Scan the data below for lines holding the word "post", and copy each line found.
Materials provided START
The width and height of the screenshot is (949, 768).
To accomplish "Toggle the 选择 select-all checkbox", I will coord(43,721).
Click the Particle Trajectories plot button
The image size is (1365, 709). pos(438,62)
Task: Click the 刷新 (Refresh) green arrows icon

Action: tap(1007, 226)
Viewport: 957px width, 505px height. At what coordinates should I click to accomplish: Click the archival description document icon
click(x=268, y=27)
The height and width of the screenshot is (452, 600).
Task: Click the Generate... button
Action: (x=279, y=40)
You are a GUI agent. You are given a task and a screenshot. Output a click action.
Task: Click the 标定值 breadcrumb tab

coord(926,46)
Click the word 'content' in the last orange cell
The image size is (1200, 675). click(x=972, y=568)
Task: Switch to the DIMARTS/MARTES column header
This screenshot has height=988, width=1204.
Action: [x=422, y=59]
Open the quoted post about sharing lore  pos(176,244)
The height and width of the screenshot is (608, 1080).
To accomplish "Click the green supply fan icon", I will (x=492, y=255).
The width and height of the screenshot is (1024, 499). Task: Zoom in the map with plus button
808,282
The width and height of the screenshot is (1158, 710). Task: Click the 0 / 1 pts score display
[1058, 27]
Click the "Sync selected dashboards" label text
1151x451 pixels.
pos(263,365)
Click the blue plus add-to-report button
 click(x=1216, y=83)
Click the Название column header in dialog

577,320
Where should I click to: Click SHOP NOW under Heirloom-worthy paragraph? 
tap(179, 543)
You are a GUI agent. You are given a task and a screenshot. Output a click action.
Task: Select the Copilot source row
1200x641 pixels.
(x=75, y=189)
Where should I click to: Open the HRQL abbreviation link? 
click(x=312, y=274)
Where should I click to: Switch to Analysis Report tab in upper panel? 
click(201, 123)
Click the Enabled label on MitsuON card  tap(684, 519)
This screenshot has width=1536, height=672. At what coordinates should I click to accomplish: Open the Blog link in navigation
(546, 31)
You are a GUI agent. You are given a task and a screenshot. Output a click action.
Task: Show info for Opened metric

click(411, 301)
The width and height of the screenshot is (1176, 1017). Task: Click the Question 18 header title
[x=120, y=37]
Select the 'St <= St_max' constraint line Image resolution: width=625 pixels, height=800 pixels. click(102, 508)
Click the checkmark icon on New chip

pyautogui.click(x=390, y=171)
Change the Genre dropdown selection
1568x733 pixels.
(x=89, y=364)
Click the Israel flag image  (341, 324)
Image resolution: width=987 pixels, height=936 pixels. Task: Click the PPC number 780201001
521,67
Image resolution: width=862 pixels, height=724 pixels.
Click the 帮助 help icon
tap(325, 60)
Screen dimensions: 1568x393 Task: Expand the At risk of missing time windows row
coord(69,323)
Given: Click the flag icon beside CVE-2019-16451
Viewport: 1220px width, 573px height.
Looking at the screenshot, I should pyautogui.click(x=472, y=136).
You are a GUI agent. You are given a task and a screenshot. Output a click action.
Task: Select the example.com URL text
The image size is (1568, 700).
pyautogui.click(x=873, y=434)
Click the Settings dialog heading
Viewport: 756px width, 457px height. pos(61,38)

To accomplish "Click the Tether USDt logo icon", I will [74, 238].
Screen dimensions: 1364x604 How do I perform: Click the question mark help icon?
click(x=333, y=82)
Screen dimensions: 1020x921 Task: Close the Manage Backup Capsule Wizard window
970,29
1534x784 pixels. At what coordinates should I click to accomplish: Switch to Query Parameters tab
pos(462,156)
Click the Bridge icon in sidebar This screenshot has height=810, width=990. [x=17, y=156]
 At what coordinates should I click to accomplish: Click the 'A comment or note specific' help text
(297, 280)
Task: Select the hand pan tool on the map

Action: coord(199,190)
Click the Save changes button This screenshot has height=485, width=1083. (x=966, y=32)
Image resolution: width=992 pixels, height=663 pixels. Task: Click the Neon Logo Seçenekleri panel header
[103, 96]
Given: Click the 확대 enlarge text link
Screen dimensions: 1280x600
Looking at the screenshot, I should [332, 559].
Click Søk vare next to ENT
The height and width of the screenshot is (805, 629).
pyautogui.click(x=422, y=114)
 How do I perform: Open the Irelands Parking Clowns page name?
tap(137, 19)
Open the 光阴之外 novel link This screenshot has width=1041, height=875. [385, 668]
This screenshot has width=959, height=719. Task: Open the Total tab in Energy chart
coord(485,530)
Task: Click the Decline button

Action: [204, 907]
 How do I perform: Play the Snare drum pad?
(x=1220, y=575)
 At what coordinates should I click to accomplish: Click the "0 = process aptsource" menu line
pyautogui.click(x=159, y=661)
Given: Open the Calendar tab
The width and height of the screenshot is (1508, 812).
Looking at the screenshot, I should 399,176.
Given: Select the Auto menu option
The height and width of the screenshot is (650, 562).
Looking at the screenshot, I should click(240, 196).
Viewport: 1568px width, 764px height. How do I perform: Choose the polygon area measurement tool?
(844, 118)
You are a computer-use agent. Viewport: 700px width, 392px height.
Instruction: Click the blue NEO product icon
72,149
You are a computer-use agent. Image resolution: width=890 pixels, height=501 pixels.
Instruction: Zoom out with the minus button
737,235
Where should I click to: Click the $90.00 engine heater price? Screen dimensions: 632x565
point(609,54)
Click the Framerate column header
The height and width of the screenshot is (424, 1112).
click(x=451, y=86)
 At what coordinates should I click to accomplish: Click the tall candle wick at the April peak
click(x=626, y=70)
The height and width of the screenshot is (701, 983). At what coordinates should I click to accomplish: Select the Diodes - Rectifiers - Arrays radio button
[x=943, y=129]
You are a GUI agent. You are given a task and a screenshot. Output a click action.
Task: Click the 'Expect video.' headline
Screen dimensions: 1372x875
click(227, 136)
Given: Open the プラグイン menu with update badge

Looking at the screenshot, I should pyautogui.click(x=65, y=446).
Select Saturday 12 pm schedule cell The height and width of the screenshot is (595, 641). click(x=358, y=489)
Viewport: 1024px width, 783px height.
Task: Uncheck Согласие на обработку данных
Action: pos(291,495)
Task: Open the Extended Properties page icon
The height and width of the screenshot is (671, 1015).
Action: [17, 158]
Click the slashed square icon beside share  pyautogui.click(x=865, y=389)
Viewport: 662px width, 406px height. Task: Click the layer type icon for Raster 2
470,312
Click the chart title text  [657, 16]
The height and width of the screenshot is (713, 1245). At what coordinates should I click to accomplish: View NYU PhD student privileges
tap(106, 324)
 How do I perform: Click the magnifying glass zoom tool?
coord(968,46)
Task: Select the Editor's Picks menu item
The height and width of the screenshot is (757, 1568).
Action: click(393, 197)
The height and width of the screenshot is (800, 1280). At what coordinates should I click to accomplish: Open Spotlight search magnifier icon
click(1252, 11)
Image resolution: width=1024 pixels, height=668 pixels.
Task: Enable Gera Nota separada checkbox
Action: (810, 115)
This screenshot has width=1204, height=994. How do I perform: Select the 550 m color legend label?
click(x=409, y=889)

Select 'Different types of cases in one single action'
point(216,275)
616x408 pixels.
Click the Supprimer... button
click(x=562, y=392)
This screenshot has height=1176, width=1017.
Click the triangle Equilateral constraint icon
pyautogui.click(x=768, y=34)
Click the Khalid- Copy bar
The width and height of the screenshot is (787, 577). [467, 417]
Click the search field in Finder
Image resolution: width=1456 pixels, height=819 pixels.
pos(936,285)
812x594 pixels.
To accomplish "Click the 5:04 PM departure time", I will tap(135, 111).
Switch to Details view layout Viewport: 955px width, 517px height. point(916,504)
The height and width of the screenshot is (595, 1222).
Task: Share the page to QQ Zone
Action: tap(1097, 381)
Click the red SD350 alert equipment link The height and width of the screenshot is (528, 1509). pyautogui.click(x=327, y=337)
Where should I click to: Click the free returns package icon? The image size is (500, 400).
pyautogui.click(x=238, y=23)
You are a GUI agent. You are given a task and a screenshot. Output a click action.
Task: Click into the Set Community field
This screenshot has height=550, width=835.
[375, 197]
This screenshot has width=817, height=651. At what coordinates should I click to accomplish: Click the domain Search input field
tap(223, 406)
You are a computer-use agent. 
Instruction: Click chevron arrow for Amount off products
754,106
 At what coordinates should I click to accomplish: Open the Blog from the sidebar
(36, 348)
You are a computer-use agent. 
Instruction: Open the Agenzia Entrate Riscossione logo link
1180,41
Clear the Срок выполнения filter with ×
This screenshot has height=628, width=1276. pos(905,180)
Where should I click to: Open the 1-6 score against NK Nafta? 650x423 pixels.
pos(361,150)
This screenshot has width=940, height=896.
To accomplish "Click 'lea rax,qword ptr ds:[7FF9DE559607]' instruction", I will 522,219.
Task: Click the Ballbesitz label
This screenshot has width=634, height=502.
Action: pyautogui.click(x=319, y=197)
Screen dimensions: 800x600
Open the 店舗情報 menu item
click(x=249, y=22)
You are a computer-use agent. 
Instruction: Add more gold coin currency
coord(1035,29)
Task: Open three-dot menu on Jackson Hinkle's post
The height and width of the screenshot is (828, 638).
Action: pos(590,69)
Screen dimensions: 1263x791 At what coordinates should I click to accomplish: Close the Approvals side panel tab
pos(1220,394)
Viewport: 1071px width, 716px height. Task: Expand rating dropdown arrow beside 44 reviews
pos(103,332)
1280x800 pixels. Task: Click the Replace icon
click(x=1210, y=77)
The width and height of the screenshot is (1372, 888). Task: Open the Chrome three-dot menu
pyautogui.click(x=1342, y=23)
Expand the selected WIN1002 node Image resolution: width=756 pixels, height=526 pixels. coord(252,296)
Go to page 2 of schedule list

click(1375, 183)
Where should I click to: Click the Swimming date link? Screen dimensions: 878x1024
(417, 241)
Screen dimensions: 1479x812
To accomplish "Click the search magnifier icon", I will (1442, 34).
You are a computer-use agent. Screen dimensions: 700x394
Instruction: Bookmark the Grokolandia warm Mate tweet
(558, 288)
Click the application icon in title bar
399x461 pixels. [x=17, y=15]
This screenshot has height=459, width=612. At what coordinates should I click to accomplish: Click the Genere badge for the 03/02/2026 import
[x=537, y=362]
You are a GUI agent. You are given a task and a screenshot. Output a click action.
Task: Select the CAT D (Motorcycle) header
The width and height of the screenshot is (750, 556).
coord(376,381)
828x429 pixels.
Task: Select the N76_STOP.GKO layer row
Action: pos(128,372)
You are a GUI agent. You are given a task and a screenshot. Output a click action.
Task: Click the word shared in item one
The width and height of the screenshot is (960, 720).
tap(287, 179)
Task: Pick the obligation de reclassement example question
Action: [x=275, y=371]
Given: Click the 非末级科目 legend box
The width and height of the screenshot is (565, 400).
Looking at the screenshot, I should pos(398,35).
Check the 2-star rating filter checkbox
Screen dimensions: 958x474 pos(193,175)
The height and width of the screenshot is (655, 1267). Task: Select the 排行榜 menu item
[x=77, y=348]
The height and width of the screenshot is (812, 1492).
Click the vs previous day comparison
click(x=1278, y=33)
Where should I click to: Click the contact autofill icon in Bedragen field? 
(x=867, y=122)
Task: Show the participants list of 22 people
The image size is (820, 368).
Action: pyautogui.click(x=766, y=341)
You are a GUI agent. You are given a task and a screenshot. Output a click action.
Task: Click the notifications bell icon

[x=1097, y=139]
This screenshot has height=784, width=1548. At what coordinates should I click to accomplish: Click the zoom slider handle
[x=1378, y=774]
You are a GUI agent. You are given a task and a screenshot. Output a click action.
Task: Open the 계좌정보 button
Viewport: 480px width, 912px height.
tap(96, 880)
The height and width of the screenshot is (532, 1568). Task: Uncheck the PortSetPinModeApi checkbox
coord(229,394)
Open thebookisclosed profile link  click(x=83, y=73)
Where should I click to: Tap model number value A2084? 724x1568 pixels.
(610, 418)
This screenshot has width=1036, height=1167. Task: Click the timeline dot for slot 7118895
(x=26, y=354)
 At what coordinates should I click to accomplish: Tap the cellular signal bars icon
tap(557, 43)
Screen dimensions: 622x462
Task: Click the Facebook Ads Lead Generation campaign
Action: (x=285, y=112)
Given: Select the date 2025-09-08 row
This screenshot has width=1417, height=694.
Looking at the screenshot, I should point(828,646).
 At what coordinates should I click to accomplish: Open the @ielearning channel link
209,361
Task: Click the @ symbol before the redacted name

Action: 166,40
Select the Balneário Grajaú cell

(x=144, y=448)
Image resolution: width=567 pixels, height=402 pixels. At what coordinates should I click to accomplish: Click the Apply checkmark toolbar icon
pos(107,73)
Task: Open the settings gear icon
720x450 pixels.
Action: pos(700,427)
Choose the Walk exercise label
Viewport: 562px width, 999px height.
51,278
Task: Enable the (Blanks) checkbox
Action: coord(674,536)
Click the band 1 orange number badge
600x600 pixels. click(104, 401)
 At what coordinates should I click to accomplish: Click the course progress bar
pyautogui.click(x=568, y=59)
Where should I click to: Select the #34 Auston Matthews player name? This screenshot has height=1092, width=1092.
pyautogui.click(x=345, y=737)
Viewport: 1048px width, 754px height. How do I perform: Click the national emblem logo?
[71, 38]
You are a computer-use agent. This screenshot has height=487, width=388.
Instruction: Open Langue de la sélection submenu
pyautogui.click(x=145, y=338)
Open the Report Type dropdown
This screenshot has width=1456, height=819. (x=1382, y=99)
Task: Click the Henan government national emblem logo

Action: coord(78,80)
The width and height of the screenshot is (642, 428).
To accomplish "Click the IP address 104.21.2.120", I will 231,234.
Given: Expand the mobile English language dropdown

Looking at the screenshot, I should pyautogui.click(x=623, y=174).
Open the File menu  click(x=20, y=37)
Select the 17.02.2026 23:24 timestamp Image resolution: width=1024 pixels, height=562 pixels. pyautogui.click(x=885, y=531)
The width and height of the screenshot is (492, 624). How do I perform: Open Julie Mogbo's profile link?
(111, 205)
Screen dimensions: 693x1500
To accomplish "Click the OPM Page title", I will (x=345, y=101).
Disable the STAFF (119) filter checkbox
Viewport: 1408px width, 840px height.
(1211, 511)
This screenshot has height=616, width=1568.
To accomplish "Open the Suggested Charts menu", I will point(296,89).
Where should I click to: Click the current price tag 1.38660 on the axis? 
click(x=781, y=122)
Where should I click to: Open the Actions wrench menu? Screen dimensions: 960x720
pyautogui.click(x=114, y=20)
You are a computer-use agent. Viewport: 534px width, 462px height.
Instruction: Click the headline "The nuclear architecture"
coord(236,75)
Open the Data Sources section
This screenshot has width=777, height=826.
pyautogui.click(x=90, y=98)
Materials provided END
■ Exercise output
Open the quoted post about sharing lore  pos(176,244)
Task: Open three-dot menu on Jackson Hinkle's post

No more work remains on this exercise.